The default reflectorCylindrical object creates a cylindrical reflector-backed antenna resonating around 1 GHz. The cylindrical shape of the reflector allows you to focus the signal to the antenna surface. Cylindrical reflectors are widely used as high-gain apertures fed with line sources and in airborne navigational antennas where sharp azimuthal beams and wide-angle vertical coverage is required.

Cylindrical reflector antenna geometry, default radiation pattern, and impedance plot.

Creation

Syntax

ant = reflectorCylindrical
ant = reflectorCylindrical(Name=Value)

Description

ant = reflectorCylindrical creates a cylindrical reflector-backed antenna with default property values. The default cylindrical reflector antenna object has a center-fed dipole on the xy-plane as an exciter.
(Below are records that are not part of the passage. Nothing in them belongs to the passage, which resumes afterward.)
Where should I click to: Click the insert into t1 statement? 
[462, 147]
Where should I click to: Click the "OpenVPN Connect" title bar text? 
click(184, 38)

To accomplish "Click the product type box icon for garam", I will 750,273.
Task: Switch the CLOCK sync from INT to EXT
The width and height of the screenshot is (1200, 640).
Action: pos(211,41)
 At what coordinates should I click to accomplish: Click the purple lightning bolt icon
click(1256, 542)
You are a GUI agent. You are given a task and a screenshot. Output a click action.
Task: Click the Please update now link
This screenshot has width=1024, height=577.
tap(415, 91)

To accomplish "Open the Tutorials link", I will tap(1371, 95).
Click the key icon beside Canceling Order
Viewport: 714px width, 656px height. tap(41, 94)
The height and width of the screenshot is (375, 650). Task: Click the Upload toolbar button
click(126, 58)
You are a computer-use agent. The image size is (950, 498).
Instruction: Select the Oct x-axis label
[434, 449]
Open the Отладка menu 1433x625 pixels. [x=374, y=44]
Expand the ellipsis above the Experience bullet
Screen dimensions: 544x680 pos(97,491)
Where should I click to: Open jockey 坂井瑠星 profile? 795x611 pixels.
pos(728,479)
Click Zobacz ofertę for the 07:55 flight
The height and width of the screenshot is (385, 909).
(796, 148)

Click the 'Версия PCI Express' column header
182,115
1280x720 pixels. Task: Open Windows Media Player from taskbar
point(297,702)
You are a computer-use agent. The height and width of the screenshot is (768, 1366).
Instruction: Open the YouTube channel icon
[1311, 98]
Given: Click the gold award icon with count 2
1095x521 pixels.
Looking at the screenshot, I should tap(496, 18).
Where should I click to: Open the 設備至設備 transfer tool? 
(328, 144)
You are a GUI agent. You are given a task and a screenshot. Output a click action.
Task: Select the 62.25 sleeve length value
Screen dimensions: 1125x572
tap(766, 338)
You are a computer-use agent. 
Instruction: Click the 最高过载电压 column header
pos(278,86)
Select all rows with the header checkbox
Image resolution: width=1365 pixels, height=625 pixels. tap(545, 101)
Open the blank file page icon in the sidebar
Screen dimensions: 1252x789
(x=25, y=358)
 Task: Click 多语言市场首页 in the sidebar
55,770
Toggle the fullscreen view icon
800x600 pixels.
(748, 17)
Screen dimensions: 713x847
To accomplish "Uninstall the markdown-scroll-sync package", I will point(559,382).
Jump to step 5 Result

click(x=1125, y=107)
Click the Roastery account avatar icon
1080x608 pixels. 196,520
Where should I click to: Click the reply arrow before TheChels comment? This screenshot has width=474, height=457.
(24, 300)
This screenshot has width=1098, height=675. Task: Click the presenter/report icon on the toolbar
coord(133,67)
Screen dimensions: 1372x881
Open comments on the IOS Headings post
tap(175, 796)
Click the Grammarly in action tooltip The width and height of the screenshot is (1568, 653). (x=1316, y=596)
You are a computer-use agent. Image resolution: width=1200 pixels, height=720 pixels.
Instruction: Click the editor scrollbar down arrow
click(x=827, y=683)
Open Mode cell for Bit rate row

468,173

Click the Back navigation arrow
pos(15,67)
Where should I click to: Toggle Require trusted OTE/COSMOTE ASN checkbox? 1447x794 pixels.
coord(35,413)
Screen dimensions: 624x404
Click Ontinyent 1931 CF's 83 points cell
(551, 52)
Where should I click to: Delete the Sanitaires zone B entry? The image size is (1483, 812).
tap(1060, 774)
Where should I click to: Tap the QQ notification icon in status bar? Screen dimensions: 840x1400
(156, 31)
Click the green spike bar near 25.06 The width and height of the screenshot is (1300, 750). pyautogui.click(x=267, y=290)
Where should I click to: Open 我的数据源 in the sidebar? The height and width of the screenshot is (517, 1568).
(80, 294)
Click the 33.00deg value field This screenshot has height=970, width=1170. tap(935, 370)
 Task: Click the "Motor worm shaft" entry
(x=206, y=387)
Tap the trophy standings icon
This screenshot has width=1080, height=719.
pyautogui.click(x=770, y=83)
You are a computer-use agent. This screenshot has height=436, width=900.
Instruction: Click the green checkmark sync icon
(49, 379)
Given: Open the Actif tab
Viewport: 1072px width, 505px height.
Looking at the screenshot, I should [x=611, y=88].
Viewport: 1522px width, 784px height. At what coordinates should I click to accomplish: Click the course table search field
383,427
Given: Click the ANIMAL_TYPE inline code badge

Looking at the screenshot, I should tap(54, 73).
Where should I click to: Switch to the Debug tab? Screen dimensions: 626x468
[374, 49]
The default dimensions are chosen for an operating frequency of around 1 GHz.

example

ant = reflectorCylindrical(Name=Value) sets properties using one or more name–value arguments. Name is the property name and Value is the corresponding value. You can specify several name-value arguments in any order as Name1=Value1,...,NameN=ValueN. Properties that you do not specify, retain their default values.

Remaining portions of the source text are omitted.